Section 3. Conditions Precedent to Amendment and Limited Consent and Waiver. The amendments contained in Section 1 hereof and the limited consent and waiver contained in Section 2 hereof are subject to the satisfaction of each of the following conditions precedent:
     3.1 Counterparts. Administrative Agent shall have received counterparts hereof duly executed by the Borrower, Parent and Required Banks (or, in the case of any party as to which an executed counterpart shall not have been received, telegraphic, telex, or other written confirmation from such party of execution of a counterpart hereof by such party).
     3.2 Conroe Purchase Agreement.

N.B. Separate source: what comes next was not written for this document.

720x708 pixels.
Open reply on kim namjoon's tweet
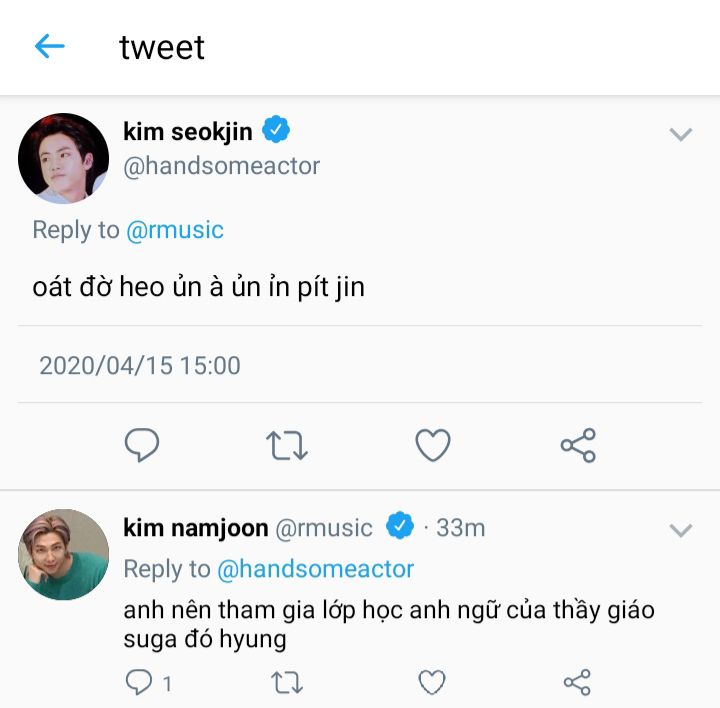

Administrative Agent shall have received from Borrower a true and complete copy of the fully-executed Conroe Purchase Agreement, together with any disclosure schedules delivered pursuant thereto, in each case in form and substance reasonably satisfactory to Administrative Agent.
     3.3 Barnett LOI. Administrative Agent shall have received from Borrower a true and complete copy of the fully-executed Barnett LOI in form and substance reasonably satisfactory to Administrative Agent.
     3.4 No Material Adverse Effect. There shall not have occurred since December 31, 2008 any events that, individually or in the aggregate, have had a Material Adverse Effect.
     3.5 No Default. No Default or Event of Default shall have occurred which is continuing.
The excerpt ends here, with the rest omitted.